[Collection entries]
━━━━

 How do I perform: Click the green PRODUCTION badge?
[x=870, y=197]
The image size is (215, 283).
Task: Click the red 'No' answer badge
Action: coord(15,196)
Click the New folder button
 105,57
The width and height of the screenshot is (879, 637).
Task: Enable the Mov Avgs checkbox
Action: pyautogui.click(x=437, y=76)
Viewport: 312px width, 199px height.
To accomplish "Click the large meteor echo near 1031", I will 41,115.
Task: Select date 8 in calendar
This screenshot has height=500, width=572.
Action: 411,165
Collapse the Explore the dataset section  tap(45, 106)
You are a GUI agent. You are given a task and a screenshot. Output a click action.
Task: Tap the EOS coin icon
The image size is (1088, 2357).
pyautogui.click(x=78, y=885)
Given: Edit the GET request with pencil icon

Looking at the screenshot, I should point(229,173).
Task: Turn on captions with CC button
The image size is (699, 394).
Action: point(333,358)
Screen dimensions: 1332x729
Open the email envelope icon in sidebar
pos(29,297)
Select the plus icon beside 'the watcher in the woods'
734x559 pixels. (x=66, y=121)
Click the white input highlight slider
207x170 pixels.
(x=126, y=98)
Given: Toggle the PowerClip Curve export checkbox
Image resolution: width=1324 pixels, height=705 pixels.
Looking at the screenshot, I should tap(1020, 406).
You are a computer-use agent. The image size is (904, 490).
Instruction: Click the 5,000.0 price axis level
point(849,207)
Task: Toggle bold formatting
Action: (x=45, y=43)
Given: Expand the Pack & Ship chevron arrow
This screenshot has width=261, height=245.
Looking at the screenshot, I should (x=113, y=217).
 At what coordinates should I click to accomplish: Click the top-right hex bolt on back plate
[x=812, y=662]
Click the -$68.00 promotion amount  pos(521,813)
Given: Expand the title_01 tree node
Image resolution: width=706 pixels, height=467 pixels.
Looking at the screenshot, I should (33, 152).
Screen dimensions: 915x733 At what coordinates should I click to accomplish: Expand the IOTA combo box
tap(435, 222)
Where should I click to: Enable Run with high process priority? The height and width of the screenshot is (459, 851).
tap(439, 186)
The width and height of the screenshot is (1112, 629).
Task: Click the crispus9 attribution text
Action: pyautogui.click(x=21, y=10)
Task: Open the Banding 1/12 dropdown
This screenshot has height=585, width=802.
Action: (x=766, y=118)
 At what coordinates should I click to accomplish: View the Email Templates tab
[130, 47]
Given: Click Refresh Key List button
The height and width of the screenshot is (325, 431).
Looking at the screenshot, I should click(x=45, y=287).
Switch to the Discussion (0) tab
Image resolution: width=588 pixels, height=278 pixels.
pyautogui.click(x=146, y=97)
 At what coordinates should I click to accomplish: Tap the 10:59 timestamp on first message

━━━━

Aim:
Please copy every row above without changing anything.

Result:
 How do I perform: Click the green PRODUCTION badge?
[x=870, y=197]
The image size is (215, 283).
Task: Click the red 'No' answer badge
Action: coord(15,196)
Click the New folder button
 105,57
The width and height of the screenshot is (879, 637).
Task: Enable the Mov Avgs checkbox
Action: pyautogui.click(x=437, y=76)
Viewport: 312px width, 199px height.
To accomplish "Click the large meteor echo near 1031", I will 41,115.
Task: Select date 8 in calendar
This screenshot has height=500, width=572.
Action: 411,165
Collapse the Explore the dataset section  tap(45, 106)
You are a GUI agent. You are given a task and a screenshot. Output a click action.
Task: Tap the EOS coin icon
The image size is (1088, 2357).
pyautogui.click(x=78, y=885)
Given: Edit the GET request with pencil icon

Looking at the screenshot, I should point(229,173).
Task: Turn on captions with CC button
The image size is (699, 394).
Action: point(333,358)
Screen dimensions: 1332x729
Open the email envelope icon in sidebar
pos(29,297)
Select the plus icon beside 'the watcher in the woods'
734x559 pixels. (x=66, y=121)
Click the white input highlight slider
207x170 pixels.
(x=126, y=98)
Given: Toggle the PowerClip Curve export checkbox
Image resolution: width=1324 pixels, height=705 pixels.
Looking at the screenshot, I should tap(1020, 406).
You are a computer-use agent. The image size is (904, 490).
Instruction: Click the 5,000.0 price axis level
point(849,207)
Task: Toggle bold formatting
Action: (x=45, y=43)
Given: Expand the Pack & Ship chevron arrow
This screenshot has width=261, height=245.
Looking at the screenshot, I should (x=113, y=217).
 At what coordinates should I click to accomplish: Click the top-right hex bolt on back plate
[x=812, y=662]
Click the -$68.00 promotion amount  pos(521,813)
Given: Expand the title_01 tree node
Image resolution: width=706 pixels, height=467 pixels.
Looking at the screenshot, I should (33, 152).
Screen dimensions: 915x733 At what coordinates should I click to accomplish: Expand the IOTA combo box
tap(435, 222)
Where should I click to: Enable Run with high process priority? The height and width of the screenshot is (459, 851).
tap(439, 186)
The width and height of the screenshot is (1112, 629).
Task: Click the crispus9 attribution text
Action: pyautogui.click(x=21, y=10)
Task: Open the Banding 1/12 dropdown
This screenshot has height=585, width=802.
Action: (x=766, y=118)
 At what coordinates should I click to accomplish: View the Email Templates tab
[130, 47]
Given: Click Refresh Key List button
The height and width of the screenshot is (325, 431).
Looking at the screenshot, I should click(x=45, y=287).
Switch to the Discussion (0) tab
Image resolution: width=588 pixels, height=278 pixels.
pyautogui.click(x=146, y=97)
 At what coordinates should I click to accomplish: Tap the 10:59 timestamp on first message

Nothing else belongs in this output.